LCN – Mataram, – Kapolresta Mataram Polda NTB, Kombes Pol. Hendro Purwoko, S.I.K., MH., mengeluarkan instruksi keras sekaligus humanis kepada seluruh jajarannya. Dalam apel pagi yang digelar di Lapangan Polresta Mataram, Senin (11/05/2026), ia menegaskan personel Polri tidak boleh lagi sekadar jadi “penonton” dilingkungan rumahnya, melainkan harus hadir sebagai “Konsultan Masalah” bagi masyarakat.
Hendro menekankan bahwa seragam cokelat yang dikenakan anggota Polri memikul beban moral yang besar. Ia tidak ingin anggotanya hanya terlihat gagah saat bertugas, namun pasif dilingkungan tempat tinggal.
“Seluruh personel harus mampu menjadi teladan dan konsultan dilingkungan masing-masing. Jika ada masalah ditengah masyarakat, anggota Polri-lah yang harus pertama kali hadir memberikan solusi, bukan justru menjadi bagian dari masalah,”tegas Kombes Hendro dihadapan barisan pejabat utama dan ratusan personel.
Tidak hanya soal performa kerja, Kapolresta juga memberikan peringatan tajam mengenai perilaku pribadi anggota. Ia meminta seluruh personel untuk segera melakukan “bersih-bersih” kebiasaan lama.
“Tinggalkan pola hidup dan kebiasaan yang tidak bermanfaat. Jangan pelihara gaya hidup yang merugikan diri sendiri apalagi menjatuhkan martabat institusi,” imbuhnya.
Alasan dibalik penekanan disiplin ini bukan tanpa sebab.
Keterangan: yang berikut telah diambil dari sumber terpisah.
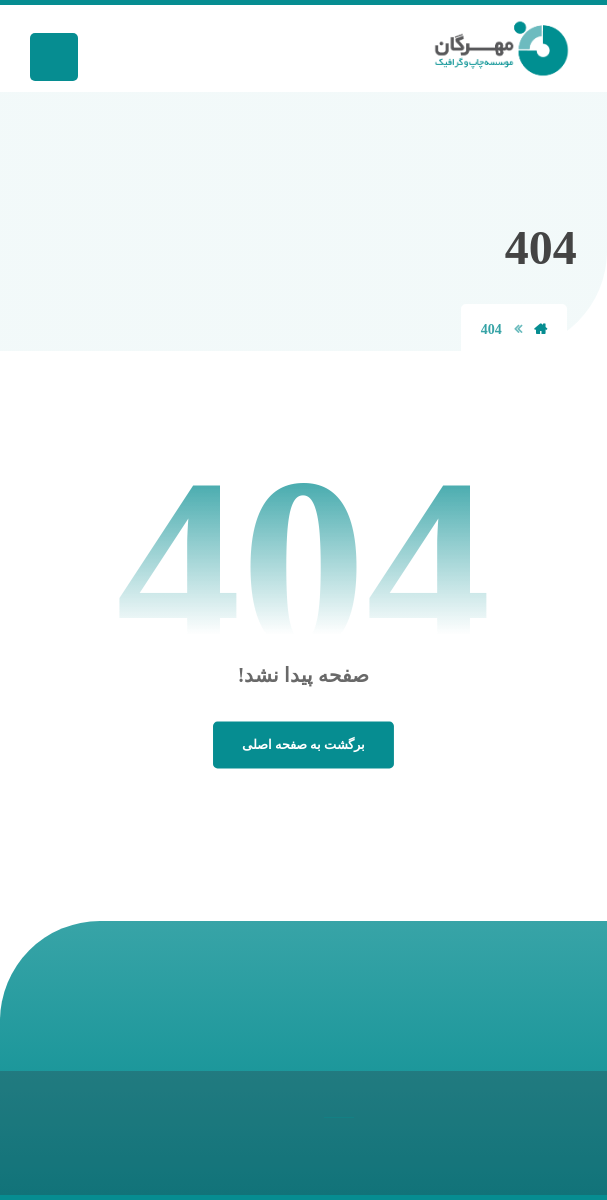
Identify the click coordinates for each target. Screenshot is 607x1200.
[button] (54, 57)
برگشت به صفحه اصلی (303, 745)
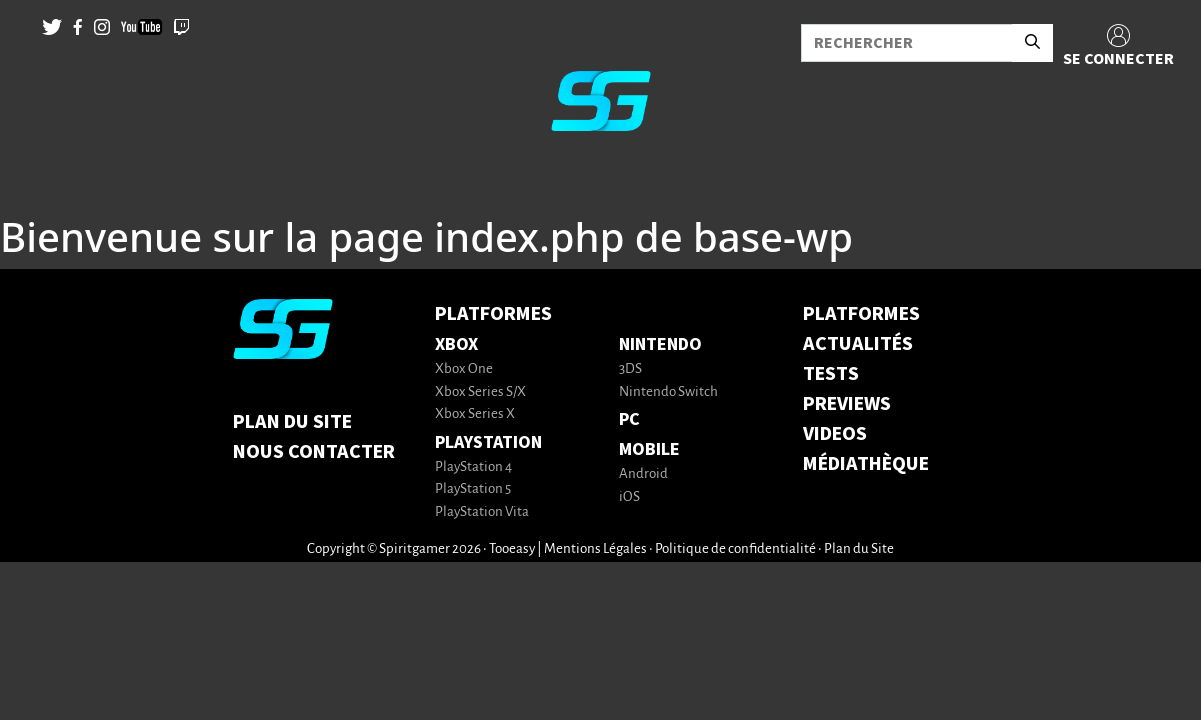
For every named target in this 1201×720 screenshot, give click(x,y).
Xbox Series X (475, 414)
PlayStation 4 (473, 467)
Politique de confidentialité (735, 549)
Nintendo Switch (668, 392)
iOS (629, 497)
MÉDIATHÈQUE (866, 464)
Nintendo (660, 344)
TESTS (831, 374)
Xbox (456, 344)
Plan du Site (292, 422)
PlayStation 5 (473, 489)
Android (643, 474)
Sebagai jantung ibu kota Provinsi NTB, Polresta Mataram disebutnya sebagai “Etalase”.
“Kita sebagai wajah utama Polda NTB. Apa yang dilakukan personel di Mataram akan menjadi cerminan bagi Polres-Polres lain. Dinamika diibu kota sangat tinggi, maka profesionalisme kita harus selangkah lebih maju,”ujar Hendro dengan nada persuasif namun tegas.
Langkah ini dinilai sebagai strategi rebranding untuk terus memupuk kepercayaan masyarakat yang sempat fluktuatif. Dengan memposisikan polisi sebagai “konsultan” yang humanis dan disiplin, Polresta Mataram optimistis mampu menciptakan situasi Kamtibmas yang kondusif melalui pendekatan dari hati ke hati, bukan sekadar lewat tindakan represif.